━━━━━ Data to use ━━━━━
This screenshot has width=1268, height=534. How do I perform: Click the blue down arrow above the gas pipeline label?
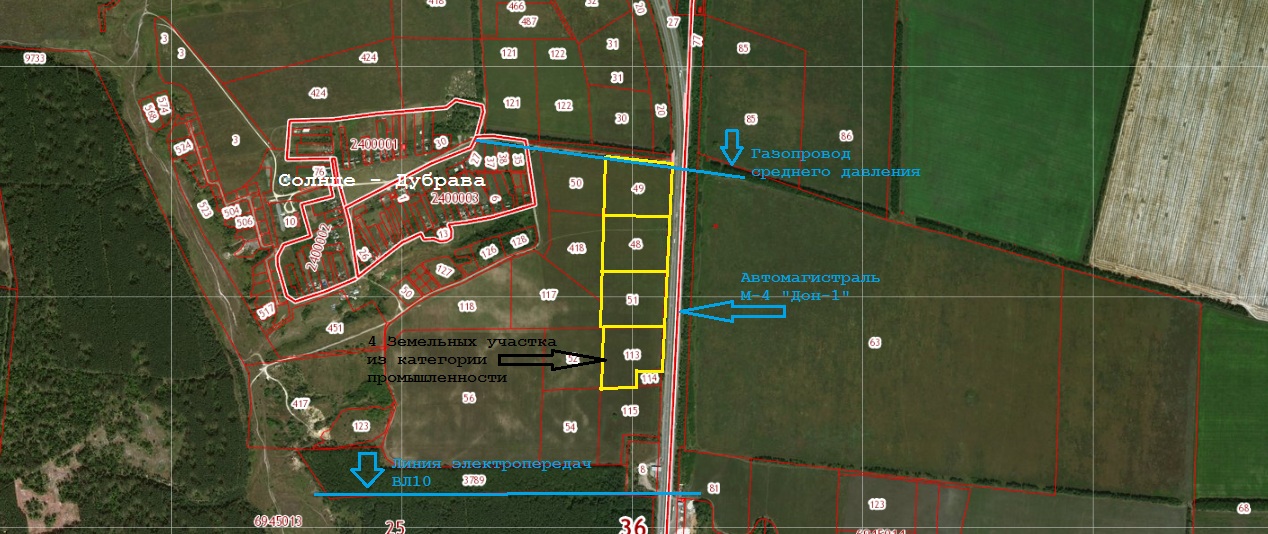click(732, 146)
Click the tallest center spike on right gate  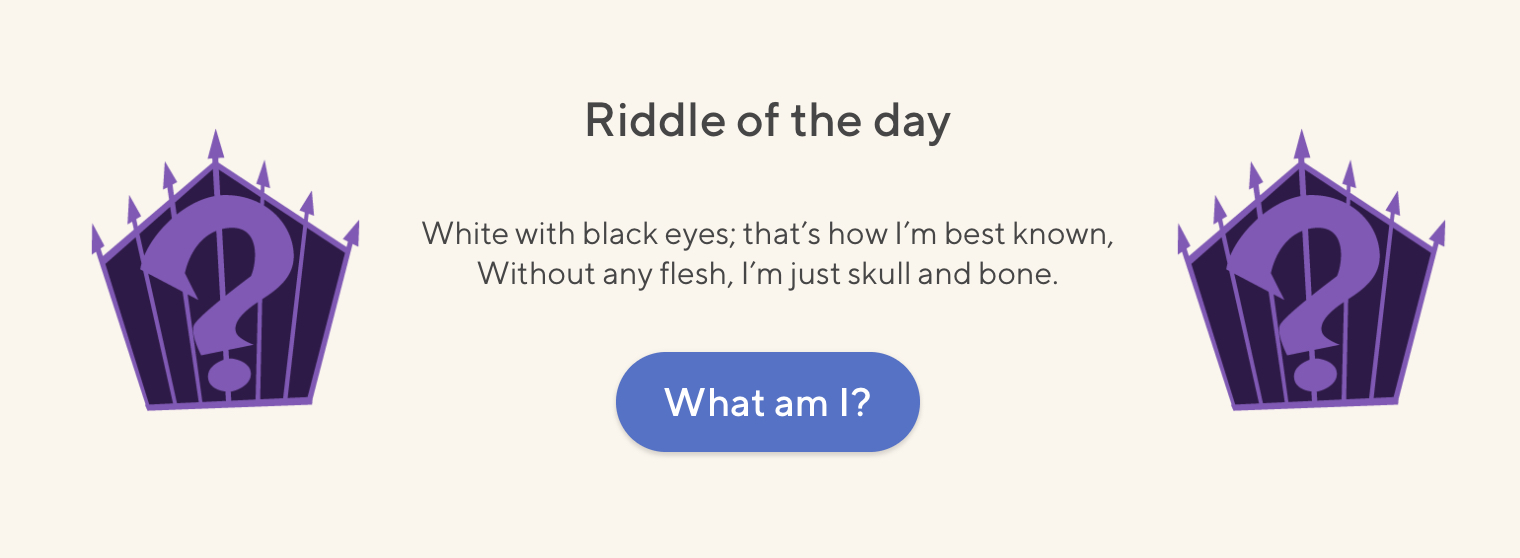tap(1301, 148)
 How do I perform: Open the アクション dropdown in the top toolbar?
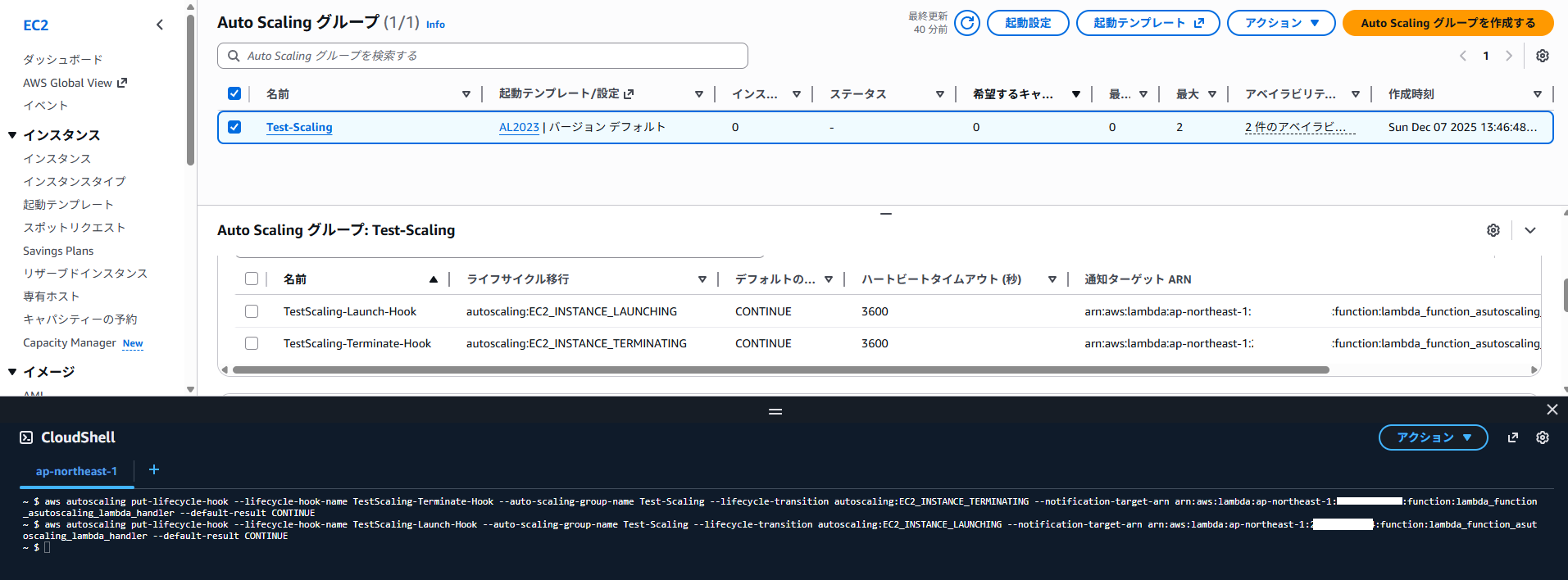[x=1280, y=23]
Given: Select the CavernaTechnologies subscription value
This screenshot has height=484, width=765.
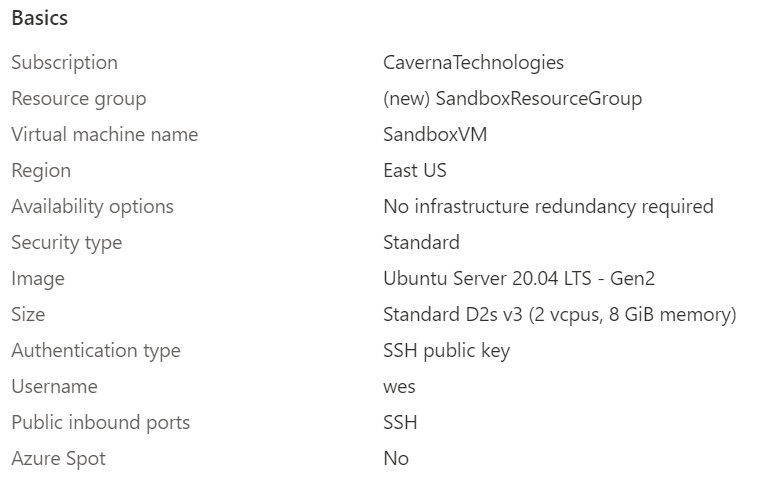Looking at the screenshot, I should [473, 62].
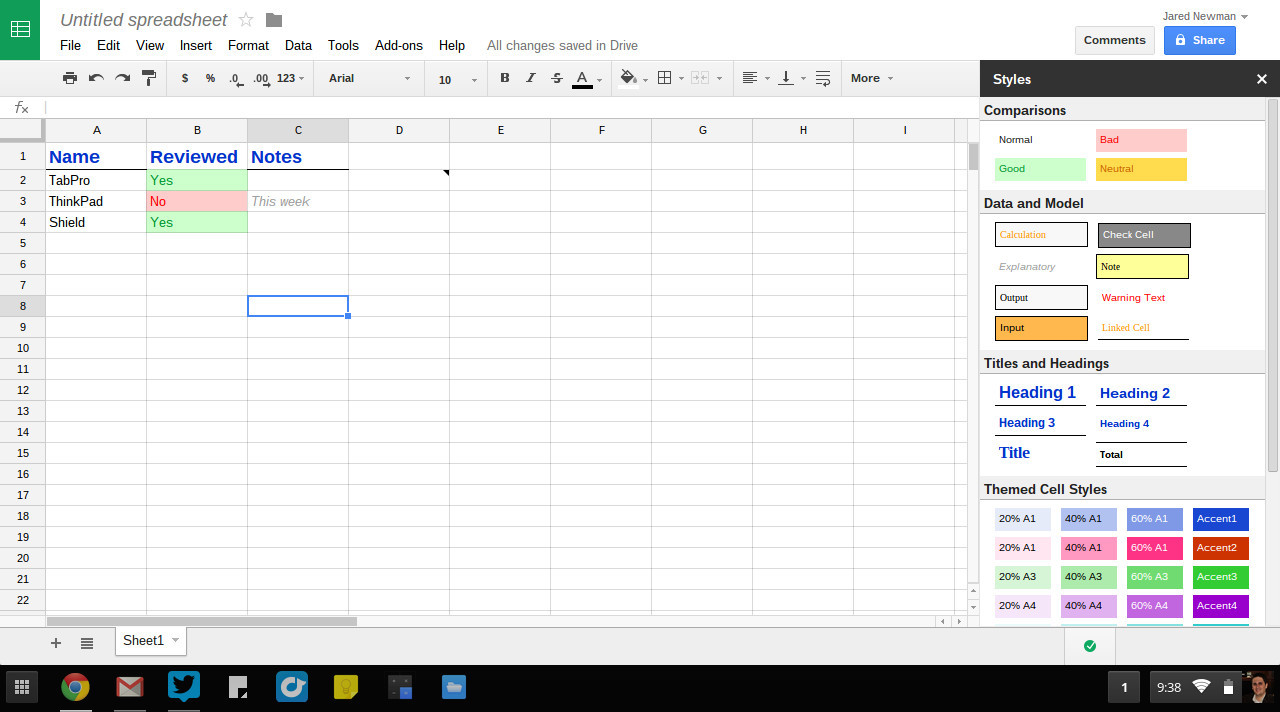This screenshot has width=1280, height=712.
Task: Click the Undo arrow icon
Action: [x=96, y=78]
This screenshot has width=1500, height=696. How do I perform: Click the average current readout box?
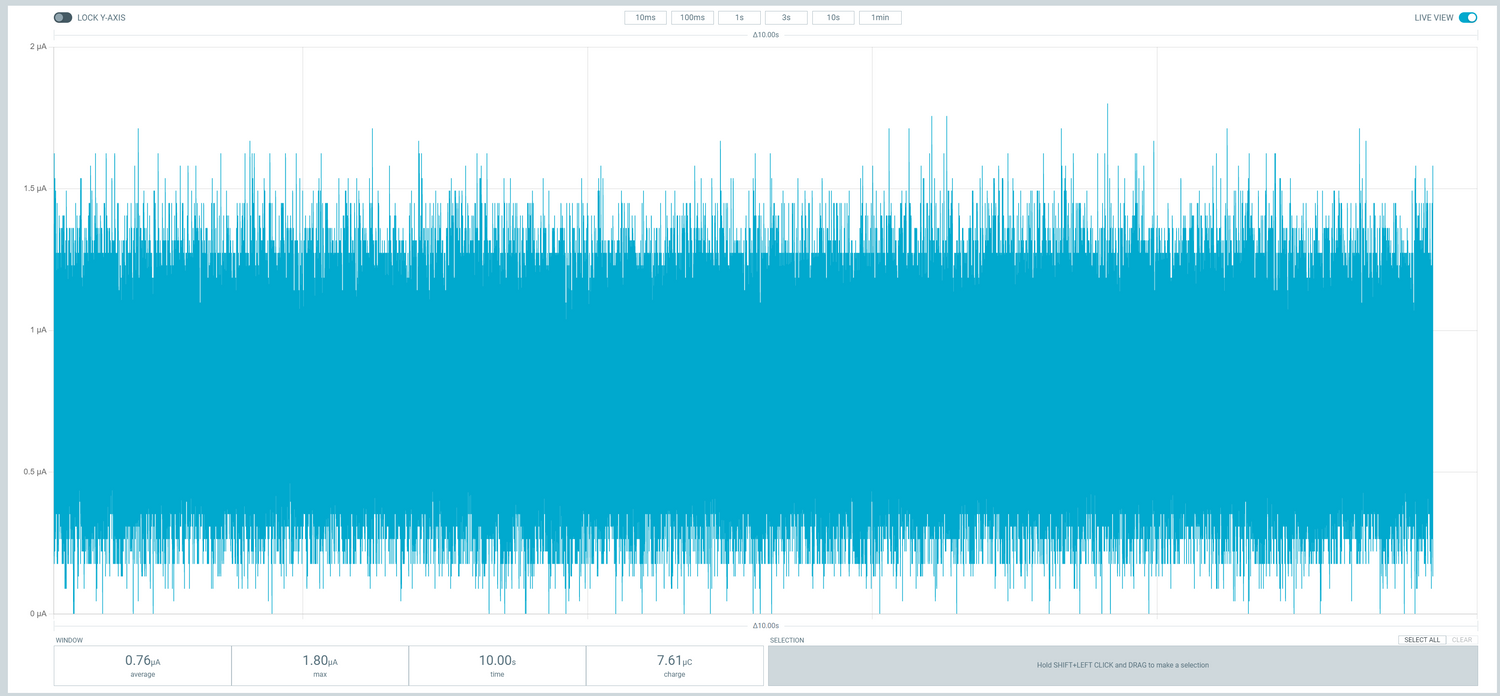[x=142, y=665]
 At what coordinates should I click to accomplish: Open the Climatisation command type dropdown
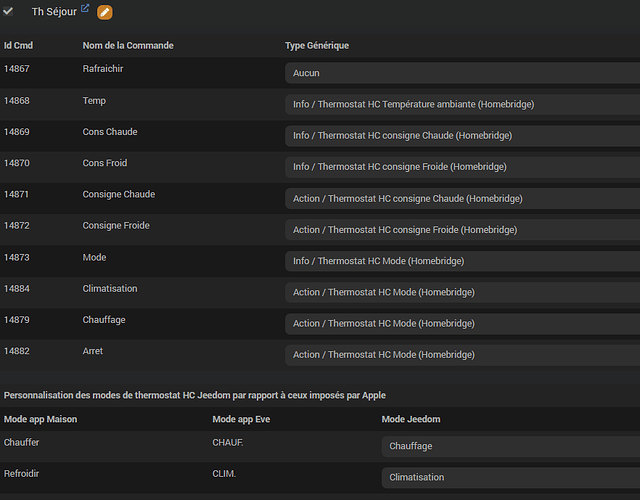point(462,292)
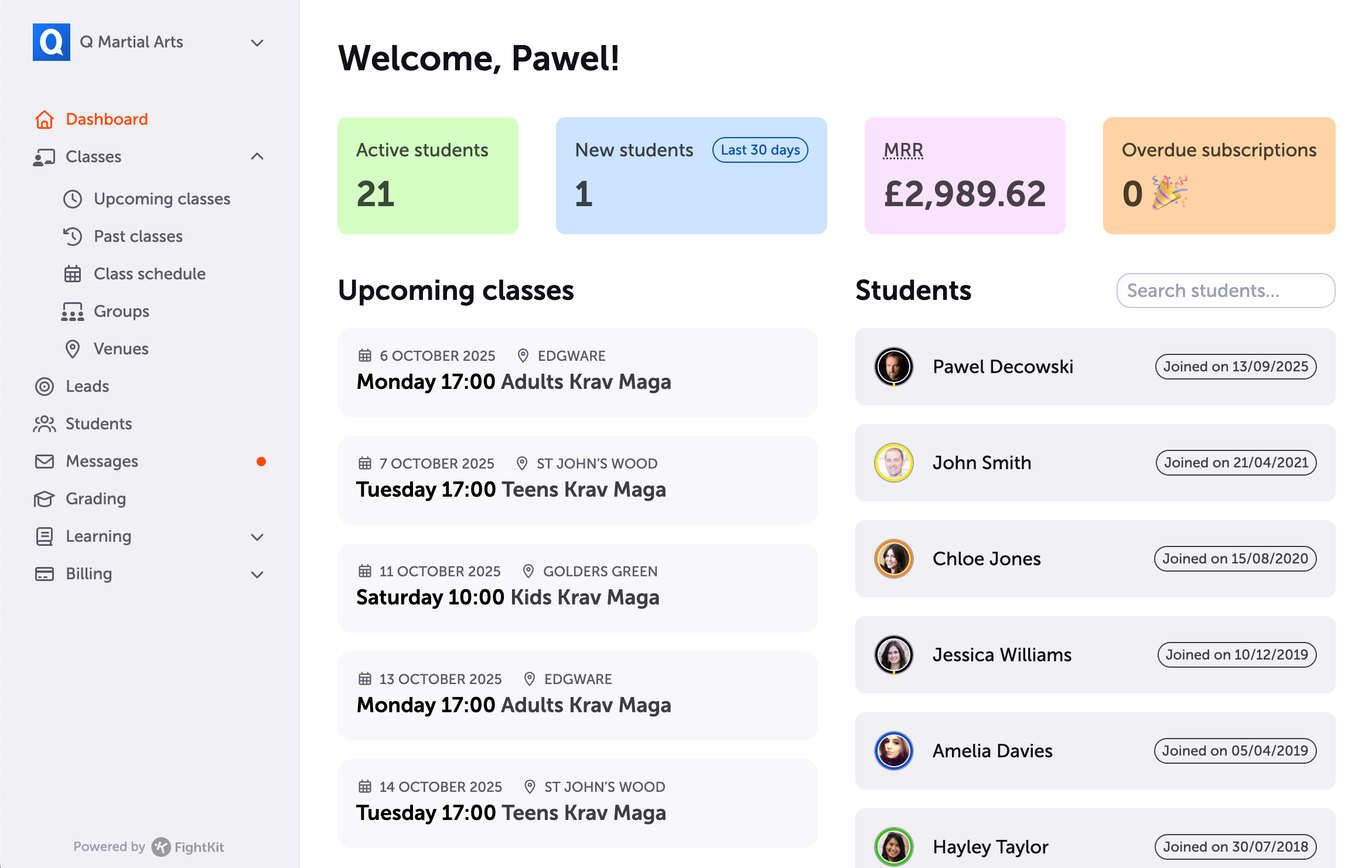Image resolution: width=1372 pixels, height=868 pixels.
Task: Expand the Billing menu section
Action: tap(257, 575)
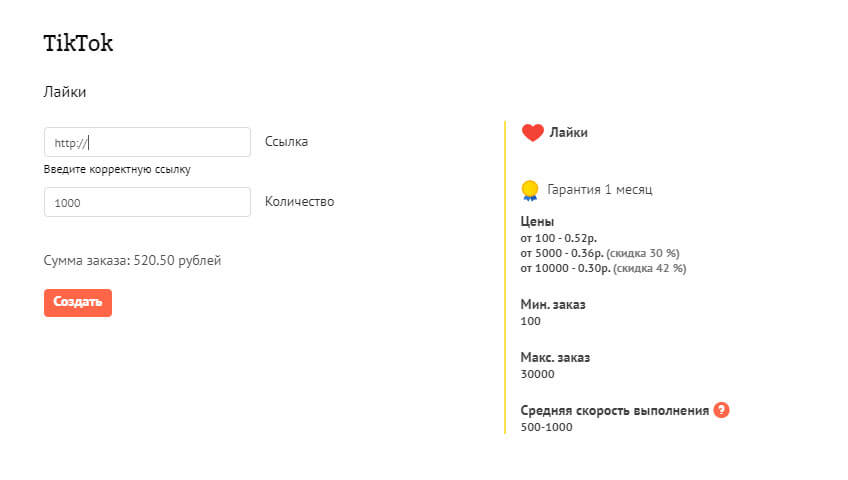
━━━━━
[Problem requirements]: Your task is to retype, exactly and only, the lines from the line holding "At what coordinates" through the final line of the data above, with both ends kept. Drop the pictures.

[Task solution]:
 At what coordinates should I click to accomplish: Open the Climatisation command type dropdown
point(462,292)
Image resolution: width=1372 pixels, height=868 pixels.
Task: Expand the Billing menu section
Action: tap(257, 575)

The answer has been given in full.